SELECTED EXCERPT →
☆ ☆ ☆ ☆ ☆

What looks “technical” is actually social. A calendar decides when courts sit, when budgets reset, when harvests are planned, when children sit exams, when debts are due, and when communities celebrate. It says who gets to define “normal time,” and whose rhythms must adapt.

The colonial clock still ticks

Like many postcolonial societies, Sri Lanka inherited the Gregorian calendar as the default language of administration. January 1 is our “New Year” for financial statements, annual reports, contracts, fiscal plans, school terms, and parliamentary sittings, an imported date shaped by European liturgical cycles and temperate seasons rather than our monsoons or zodiac transitions. The lived heartbeat of the island, however, is Avurudu: tied to the sun’s movement into Mesha Rāshi, agricultural renewal, and shared rituals of restraint and generosity. The result is a quiet tension: the calendar of governance versus the calendar of lived culture.

This is not mere inconvenience; it is a subtle form of epistemic dominance. The administrative clock frames Gregorian time as “real,” while Sinhala, Tamil, and Islamic calendars are relegated to “cultural” exceptions. That framing shapes everything, from office leave norms to the pace at which development programmes expect communities to “comply”.

☆ ☆ ☆ ☆ ☆

Records from a data source:
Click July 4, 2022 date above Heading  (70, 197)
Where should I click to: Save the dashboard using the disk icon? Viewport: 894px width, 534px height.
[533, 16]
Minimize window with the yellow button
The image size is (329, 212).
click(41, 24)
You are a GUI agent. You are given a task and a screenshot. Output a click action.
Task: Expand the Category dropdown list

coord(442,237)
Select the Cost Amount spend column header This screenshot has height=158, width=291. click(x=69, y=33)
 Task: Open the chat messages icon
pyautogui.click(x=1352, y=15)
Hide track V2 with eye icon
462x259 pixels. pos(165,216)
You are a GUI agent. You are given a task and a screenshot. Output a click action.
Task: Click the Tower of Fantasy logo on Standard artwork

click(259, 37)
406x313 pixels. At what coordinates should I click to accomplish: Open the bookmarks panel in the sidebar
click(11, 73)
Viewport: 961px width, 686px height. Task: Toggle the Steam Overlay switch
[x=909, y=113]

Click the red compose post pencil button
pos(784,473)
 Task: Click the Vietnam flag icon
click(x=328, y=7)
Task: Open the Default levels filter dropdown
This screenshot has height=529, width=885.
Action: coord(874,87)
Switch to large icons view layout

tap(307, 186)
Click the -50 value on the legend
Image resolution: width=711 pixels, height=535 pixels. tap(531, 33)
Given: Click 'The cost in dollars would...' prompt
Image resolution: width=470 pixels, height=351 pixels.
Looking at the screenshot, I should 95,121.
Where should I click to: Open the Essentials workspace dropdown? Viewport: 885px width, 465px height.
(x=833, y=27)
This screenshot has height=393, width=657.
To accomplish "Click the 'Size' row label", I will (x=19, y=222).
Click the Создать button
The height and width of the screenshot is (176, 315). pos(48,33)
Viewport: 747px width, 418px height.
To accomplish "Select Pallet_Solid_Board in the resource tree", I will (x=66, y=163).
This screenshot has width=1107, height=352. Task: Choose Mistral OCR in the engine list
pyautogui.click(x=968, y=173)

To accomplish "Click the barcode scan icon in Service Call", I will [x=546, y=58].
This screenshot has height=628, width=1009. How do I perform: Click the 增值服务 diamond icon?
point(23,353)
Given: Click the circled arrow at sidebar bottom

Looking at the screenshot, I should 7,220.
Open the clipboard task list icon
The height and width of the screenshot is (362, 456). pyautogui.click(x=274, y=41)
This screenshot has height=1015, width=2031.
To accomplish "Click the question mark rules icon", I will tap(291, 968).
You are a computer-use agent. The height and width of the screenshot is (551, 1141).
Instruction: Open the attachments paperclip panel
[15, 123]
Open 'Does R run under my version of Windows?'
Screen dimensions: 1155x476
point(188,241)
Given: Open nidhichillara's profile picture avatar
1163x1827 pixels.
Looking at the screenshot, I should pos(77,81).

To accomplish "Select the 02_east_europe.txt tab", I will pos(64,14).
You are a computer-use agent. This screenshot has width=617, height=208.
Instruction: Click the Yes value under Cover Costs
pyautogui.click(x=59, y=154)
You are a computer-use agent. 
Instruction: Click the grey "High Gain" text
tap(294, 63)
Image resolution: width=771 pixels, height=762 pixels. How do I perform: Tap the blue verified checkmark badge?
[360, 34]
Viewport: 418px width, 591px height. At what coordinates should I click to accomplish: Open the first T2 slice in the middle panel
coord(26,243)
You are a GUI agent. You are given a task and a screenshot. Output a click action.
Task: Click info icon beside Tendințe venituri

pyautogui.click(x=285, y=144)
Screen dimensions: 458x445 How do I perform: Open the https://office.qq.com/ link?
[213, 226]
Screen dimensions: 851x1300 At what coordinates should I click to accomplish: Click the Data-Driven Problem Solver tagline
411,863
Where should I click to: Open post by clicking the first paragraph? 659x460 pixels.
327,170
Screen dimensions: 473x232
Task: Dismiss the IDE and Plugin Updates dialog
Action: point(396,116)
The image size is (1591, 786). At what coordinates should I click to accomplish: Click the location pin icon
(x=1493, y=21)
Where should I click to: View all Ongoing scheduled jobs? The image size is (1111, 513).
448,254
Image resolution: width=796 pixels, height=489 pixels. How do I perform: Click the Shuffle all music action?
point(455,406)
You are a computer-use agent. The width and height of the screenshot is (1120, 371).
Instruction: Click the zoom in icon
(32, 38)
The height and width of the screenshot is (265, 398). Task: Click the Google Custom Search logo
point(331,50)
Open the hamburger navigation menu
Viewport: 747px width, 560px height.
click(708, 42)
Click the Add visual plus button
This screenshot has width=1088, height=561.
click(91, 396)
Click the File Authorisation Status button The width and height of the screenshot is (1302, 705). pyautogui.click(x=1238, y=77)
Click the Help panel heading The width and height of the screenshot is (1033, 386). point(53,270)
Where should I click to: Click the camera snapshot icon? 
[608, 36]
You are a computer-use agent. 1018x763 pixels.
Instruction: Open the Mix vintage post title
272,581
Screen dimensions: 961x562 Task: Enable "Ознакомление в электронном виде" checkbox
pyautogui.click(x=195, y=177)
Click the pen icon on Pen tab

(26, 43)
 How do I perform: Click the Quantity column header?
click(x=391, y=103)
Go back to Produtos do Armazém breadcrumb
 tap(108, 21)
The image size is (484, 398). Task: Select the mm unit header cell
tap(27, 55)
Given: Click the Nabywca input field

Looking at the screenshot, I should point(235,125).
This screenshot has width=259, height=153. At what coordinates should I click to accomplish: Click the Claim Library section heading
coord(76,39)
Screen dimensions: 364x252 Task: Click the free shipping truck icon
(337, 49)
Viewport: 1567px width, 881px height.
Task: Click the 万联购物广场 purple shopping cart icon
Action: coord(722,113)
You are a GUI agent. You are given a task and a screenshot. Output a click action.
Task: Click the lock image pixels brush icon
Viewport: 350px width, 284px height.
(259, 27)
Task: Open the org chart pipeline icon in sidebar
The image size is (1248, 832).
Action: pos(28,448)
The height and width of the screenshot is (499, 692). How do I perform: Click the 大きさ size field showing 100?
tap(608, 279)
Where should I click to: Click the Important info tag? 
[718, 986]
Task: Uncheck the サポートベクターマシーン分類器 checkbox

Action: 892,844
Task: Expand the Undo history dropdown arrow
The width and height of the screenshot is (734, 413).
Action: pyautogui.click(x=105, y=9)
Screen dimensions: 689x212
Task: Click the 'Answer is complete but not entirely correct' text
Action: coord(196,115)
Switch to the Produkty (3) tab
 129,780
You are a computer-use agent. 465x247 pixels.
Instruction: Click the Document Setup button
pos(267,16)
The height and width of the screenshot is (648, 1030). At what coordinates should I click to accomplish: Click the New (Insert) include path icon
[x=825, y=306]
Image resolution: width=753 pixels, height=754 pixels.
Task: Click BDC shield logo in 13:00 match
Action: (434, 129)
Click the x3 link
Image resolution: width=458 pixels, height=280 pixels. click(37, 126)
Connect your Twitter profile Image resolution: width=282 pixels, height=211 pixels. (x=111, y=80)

☆ ☆ ☆ ☆ ☆

ASSIGNMENT →
List everything that the passage on calendars in Sri Lanka says January 1 serves as the "New Year" for. You don't need the rows to do this.

RESPONSE TO THIS TASK →
financial statements, annual reports, contracts, fiscal plans, school terms, parliamentary sittings